Meglio così: Les Carabiniers è ovviamente un capolavoro (impossibile dire altrimenti, visto il clamoroso periodo di riferimento), fondamentale presa di posizione da parte del più teorico dei nerd francesi nei confronti di una delle annose questioni del cinema: la legittimità del war movie.
Altri tempi, in cui il valore semiotico della rappresentazione cinematografica coinvolgeva autori e critici in dibattiti infiniti sulle potenzialità del mezzo. Nel 1963, Godard tentò il disinnesco definitivo della feticizzazione della violenza militare, in un anti-film di guerra ovviamente irricevibile. Da studiare.
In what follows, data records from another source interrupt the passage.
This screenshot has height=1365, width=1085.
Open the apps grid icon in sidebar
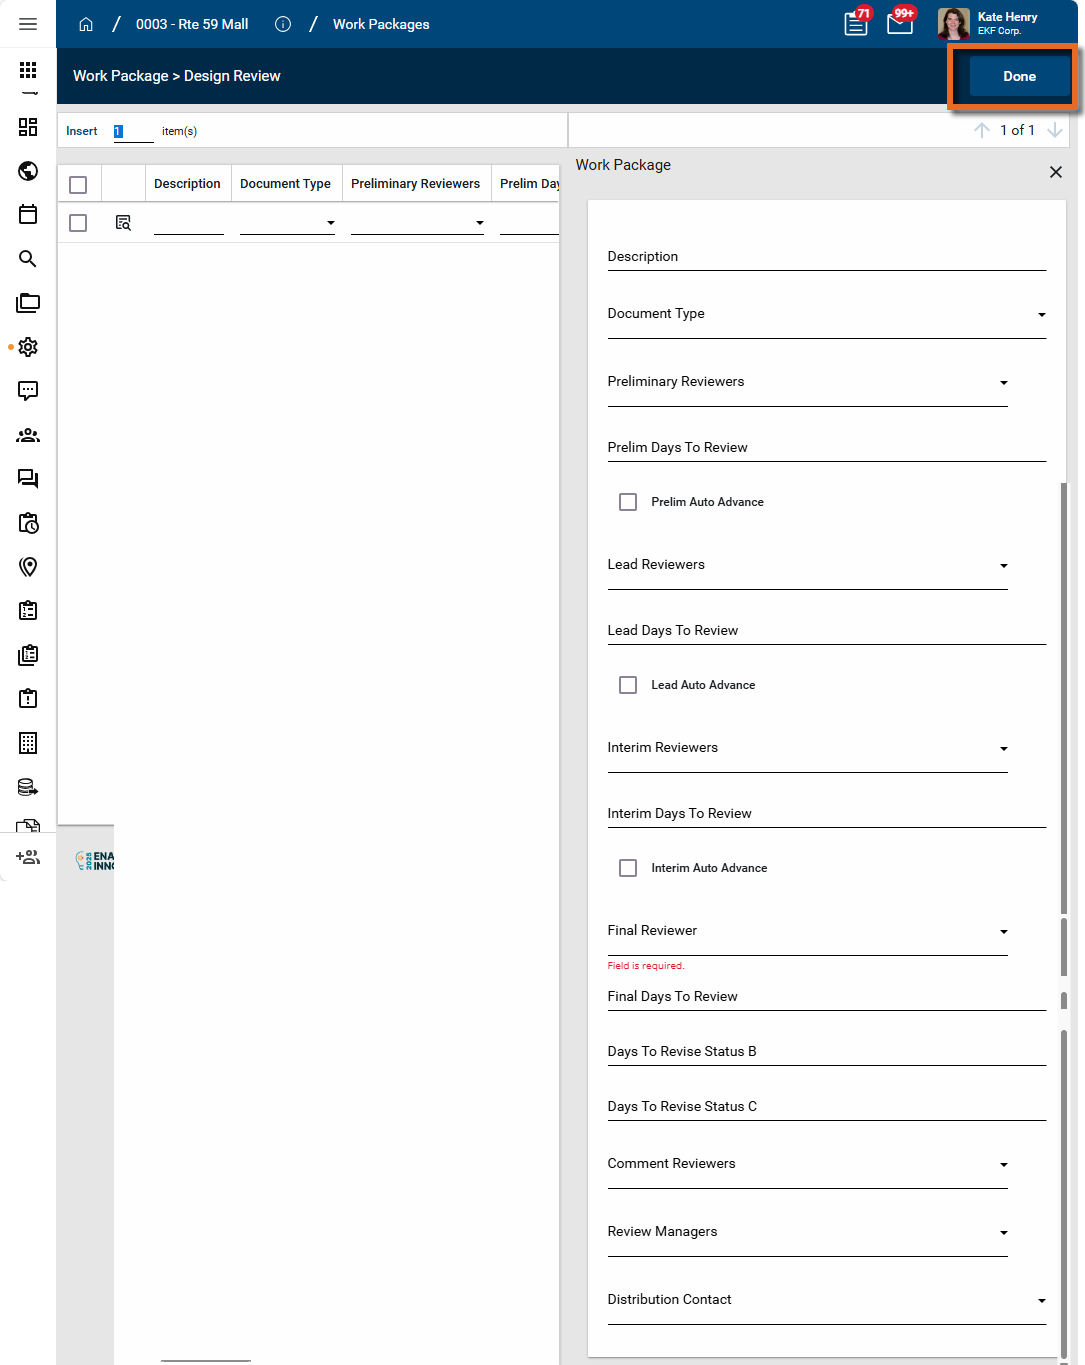[x=28, y=70]
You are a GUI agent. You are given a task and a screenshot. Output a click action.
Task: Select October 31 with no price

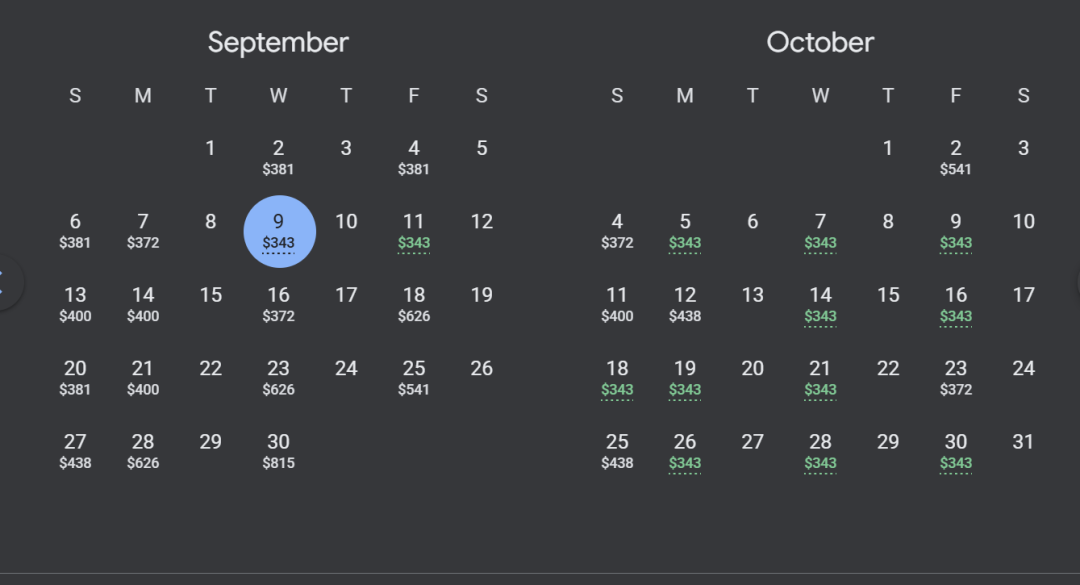click(x=1024, y=442)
Nel Centro del Mirino – Wolfgang Petersen (1993)
Avviato ai cento anni, Clint Eastwood sta oggi mandando in sala il suo Cry Macho – ennesimo ritorno in scena da protagonista, seguito all’ennesimo addio alle scene (questa volta il film del ritiro designato era The Mule). Tanto vale prepararsi con uno dei suoi maggiori successi della terza età , recupero obbligatorio all’interno dell’assai fortunata corrente di thriller mainstream anni ’90.
Tra un Soldato Ryan e l’altro, nella colossale ondata di film-Oscar proposti da Netflix per il mese di ottobre, L’Età dell’Innocenza è quello che più di tutti rischia di passare sotto i radar.
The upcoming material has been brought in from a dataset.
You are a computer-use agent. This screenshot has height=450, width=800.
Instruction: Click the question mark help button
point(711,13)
Due decenni dopo l’esplosione autoriale, gli anni ’90 furono il periodo in cui gli ex enfants terribile della New Hollywood cercarono la consacrazione commerciale e i premi a lungo negatigli in terra natia; e mentre Spielberg collezionava Oscar come francobolli, il povero Scorsese cannava un progetto dopo l’altro.
Dopo il trionfo di Goodfellas, l’autore newyorkese aprì una fase produttiva criticamente sfortunata, fissandosi su progetti sempre più grandi (e paraculi); l’Oscar divenne una sorta di dichiarata ossessione personale, destinata a tormentarlo almeno per i successivi quindici anni (fino a The Departed). L’Età dell’Innocenza è ad oggi il film che aprì la stagione del “cinema di sistema” scorsesiano: elegante e tronfio, bellissimo e spesso poco capito.